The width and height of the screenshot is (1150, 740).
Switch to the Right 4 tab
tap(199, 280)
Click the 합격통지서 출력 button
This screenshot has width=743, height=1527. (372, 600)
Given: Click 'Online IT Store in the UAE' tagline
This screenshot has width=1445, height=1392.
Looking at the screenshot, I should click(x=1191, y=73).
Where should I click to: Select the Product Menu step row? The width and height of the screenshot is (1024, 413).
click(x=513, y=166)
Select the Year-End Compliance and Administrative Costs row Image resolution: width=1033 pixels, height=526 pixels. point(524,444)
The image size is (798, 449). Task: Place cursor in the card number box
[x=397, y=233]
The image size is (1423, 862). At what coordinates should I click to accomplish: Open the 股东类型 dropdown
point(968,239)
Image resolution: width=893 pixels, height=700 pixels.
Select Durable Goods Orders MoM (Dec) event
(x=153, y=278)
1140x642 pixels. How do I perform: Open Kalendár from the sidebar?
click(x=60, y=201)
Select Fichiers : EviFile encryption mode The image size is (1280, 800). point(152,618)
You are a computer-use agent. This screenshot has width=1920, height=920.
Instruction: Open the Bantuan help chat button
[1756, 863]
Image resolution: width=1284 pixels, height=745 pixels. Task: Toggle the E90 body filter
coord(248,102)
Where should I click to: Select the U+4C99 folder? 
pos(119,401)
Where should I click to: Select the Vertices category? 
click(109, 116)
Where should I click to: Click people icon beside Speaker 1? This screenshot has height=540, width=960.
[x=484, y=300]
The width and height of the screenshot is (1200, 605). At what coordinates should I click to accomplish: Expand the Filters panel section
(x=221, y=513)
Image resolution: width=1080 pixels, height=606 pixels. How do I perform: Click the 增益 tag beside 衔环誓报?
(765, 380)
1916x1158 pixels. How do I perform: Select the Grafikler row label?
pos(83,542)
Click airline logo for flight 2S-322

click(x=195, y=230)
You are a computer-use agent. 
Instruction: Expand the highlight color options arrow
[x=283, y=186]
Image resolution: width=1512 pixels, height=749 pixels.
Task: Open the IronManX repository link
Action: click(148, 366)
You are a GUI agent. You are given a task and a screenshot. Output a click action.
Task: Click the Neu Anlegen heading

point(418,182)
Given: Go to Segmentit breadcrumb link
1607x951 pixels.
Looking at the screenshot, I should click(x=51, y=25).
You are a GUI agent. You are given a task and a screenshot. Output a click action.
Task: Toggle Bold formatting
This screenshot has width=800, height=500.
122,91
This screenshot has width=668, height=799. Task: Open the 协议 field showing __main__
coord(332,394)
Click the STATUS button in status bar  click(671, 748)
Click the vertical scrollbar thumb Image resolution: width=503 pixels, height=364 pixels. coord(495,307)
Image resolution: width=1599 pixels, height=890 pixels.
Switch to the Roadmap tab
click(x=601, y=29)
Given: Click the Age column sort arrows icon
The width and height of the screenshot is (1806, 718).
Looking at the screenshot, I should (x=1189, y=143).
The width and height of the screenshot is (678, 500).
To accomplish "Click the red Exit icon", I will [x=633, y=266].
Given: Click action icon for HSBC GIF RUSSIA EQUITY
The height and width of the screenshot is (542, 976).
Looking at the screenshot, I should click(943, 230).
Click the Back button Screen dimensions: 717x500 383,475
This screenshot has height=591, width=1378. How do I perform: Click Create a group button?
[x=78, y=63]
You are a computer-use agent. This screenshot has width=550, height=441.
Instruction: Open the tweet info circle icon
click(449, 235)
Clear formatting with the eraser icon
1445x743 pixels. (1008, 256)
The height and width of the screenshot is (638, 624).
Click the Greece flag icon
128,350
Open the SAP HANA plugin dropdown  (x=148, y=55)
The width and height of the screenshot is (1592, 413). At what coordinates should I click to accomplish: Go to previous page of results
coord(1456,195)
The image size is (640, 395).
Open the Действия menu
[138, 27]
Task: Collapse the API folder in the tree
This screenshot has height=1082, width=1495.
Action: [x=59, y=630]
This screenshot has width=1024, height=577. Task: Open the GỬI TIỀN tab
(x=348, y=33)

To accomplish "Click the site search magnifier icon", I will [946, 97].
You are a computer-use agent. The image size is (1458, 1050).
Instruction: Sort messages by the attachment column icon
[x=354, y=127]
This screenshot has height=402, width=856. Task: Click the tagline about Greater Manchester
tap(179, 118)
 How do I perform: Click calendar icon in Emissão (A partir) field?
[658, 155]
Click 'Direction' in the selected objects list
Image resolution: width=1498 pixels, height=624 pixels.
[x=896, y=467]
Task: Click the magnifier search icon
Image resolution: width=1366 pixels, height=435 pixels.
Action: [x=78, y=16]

EXERCISE REQUIREMENTS: Every record listed above needs to be written out again exactly.

SOLUTION TO THIS EXERCISE:
The width and height of the screenshot is (1150, 740).
Switch to the Right 4 tab
tap(199, 280)
Click the 합격통지서 출력 button
This screenshot has width=743, height=1527. (372, 600)
Given: Click 'Online IT Store in the UAE' tagline
This screenshot has width=1445, height=1392.
Looking at the screenshot, I should click(x=1191, y=73).
Where should I click to: Select the Product Menu step row? The width and height of the screenshot is (1024, 413).
click(x=513, y=166)
Select the Year-End Compliance and Administrative Costs row Image resolution: width=1033 pixels, height=526 pixels. point(524,444)
The image size is (798, 449). Task: Place cursor in the card number box
[x=397, y=233]
The image size is (1423, 862). At what coordinates should I click to accomplish: Open the 股东类型 dropdown
point(968,239)
Image resolution: width=893 pixels, height=700 pixels.
Select Durable Goods Orders MoM (Dec) event
(x=153, y=278)
1140x642 pixels. How do I perform: Open Kalendár from the sidebar?
click(x=60, y=201)
Select Fichiers : EviFile encryption mode The image size is (1280, 800). point(152,618)
You are a computer-use agent. This screenshot has width=1920, height=920.
Instruction: Open the Bantuan help chat button
[1756, 863]
Image resolution: width=1284 pixels, height=745 pixels. Task: Toggle the E90 body filter
coord(248,102)
Where should I click to: Select the U+4C99 folder? 
pos(119,401)
Where should I click to: Select the Vertices category? 
click(109, 116)
Where should I click to: Click people icon beside Speaker 1? This screenshot has height=540, width=960.
[x=484, y=300]
The width and height of the screenshot is (1200, 605). At what coordinates should I click to accomplish: Expand the Filters panel section
(x=221, y=513)
Image resolution: width=1080 pixels, height=606 pixels. How do I perform: Click the 增益 tag beside 衔环誓报?
(765, 380)
1916x1158 pixels. How do I perform: Select the Grafikler row label?
pos(83,542)
Click airline logo for flight 2S-322

click(x=195, y=230)
You are a computer-use agent. 
Instruction: Expand the highlight color options arrow
[x=283, y=186]
Image resolution: width=1512 pixels, height=749 pixels.
Task: Open the IronManX repository link
Action: click(148, 366)
You are a GUI agent. You are given a task and a screenshot. Output a click action.
Task: Click the Neu Anlegen heading

point(418,182)
Given: Go to Segmentit breadcrumb link
1607x951 pixels.
Looking at the screenshot, I should click(x=51, y=25).
You are a GUI agent. You are given a task and a screenshot. Output a click action.
Task: Toggle Bold formatting
This screenshot has width=800, height=500.
122,91
This screenshot has width=668, height=799. Task: Open the 协议 field showing __main__
coord(332,394)
Click the STATUS button in status bar  click(671, 748)
Click the vertical scrollbar thumb Image resolution: width=503 pixels, height=364 pixels. coord(495,307)
Image resolution: width=1599 pixels, height=890 pixels.
Switch to the Roadmap tab
click(x=601, y=29)
Given: Click the Age column sort arrows icon
The width and height of the screenshot is (1806, 718).
Looking at the screenshot, I should (x=1189, y=143).
The width and height of the screenshot is (678, 500).
To accomplish "Click the red Exit icon", I will [x=633, y=266].
Given: Click action icon for HSBC GIF RUSSIA EQUITY
The height and width of the screenshot is (542, 976).
Looking at the screenshot, I should click(943, 230).
Click the Back button Screen dimensions: 717x500 383,475
This screenshot has height=591, width=1378. How do I perform: Click Create a group button?
[x=78, y=63]
You are a computer-use agent. This screenshot has width=550, height=441.
Instruction: Open the tweet info circle icon
click(449, 235)
Clear formatting with the eraser icon
1445x743 pixels. (1008, 256)
The height and width of the screenshot is (638, 624).
Click the Greece flag icon
128,350
Open the SAP HANA plugin dropdown  (x=148, y=55)
The width and height of the screenshot is (1592, 413). At what coordinates should I click to accomplish: Go to previous page of results
coord(1456,195)
The image size is (640, 395).
Open the Действия menu
[138, 27]
Task: Collapse the API folder in the tree
This screenshot has height=1082, width=1495.
Action: [x=59, y=630]
This screenshot has width=1024, height=577. Task: Open the GỬI TIỀN tab
(x=348, y=33)

To accomplish "Click the site search magnifier icon", I will [946, 97].
You are a computer-use agent. The image size is (1458, 1050).
Instruction: Sort messages by the attachment column icon
[x=354, y=127]
This screenshot has height=402, width=856. Task: Click the tagline about Greater Manchester
tap(179, 118)
 How do I perform: Click calendar icon in Emissão (A partir) field?
[658, 155]
Click 'Direction' in the selected objects list
Image resolution: width=1498 pixels, height=624 pixels.
[x=896, y=467]
Task: Click the magnifier search icon
Image resolution: width=1366 pixels, height=435 pixels.
Action: [x=78, y=16]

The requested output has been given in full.